This proof should be completely classical, but I learned it from Hormander, chapter 3 of first volume –  Piero D'Ancona Sep 24 '10 at 19:07
    
Thank you, Piero! I finally got hold of a copy of Hörmander's book and that's exactly what I was looking for. –  Armin Straub Sep 27 '10 at 1:24

There are two parts in the statement. First, weak solutions are classical solutions. Second, that they are real analytic.

Weak = classical. This is very simple for linear ODEs, by duality. We know that the classical solutions form an $n$-dimensional space. Then it is enough to prove that the image of ${\mathcal D}(a,b)$ under the adjoint operator $P^*$ is of codimension $n$ at most; this will ensure that the weak solutions of $Pu=0$ form a linear space of dimension $\le n$. Since it contains the space of classical solutions, they are equal.

The codimension $\le n$ is true, because if you take a $\phi\in{\mathcal D}(a,b)$ and solve the Cauchy problem $P^*z=\phi$ with $z(a)=z'(a)=\cdots=z^{n-1}(a)=0$, then $z$ is in ${\mathcal D}(a,b)$ if and only if it vanishes at $b$ together with its derivatives up to order $n-1$. Because these are $n$ linear conditions, we get the codimension $\le n$.

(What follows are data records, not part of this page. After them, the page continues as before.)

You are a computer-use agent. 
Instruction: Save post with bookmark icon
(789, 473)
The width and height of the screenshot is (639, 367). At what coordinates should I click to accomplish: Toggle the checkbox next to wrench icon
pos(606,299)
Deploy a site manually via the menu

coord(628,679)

Real analyticity follows from the theory of differential equations with holomorphic coefficients. It has been known since the XIXth century, probably by Cauchy himself. The important point, as in the real case, is that $a_n$ does not vanish. Fuchs went much further by studying regular singularities in holomorphic ODEs, when $a_n$ has simple zeroes. Even the case of irregular singularities (higher order zeroes of $a_n$) is interesting. This yields monodromy groups, which are subgroups of $GL_n({\mathbb C})$, defined up to conjugacy. It is an important open question whether given points $z_1,\ldots,z_m$ and monodromy groups $G_1,\ldots,G_m$, there exists a complex ODE with singularities $z_j$ and monodromy group $G_j$ at $z_j$.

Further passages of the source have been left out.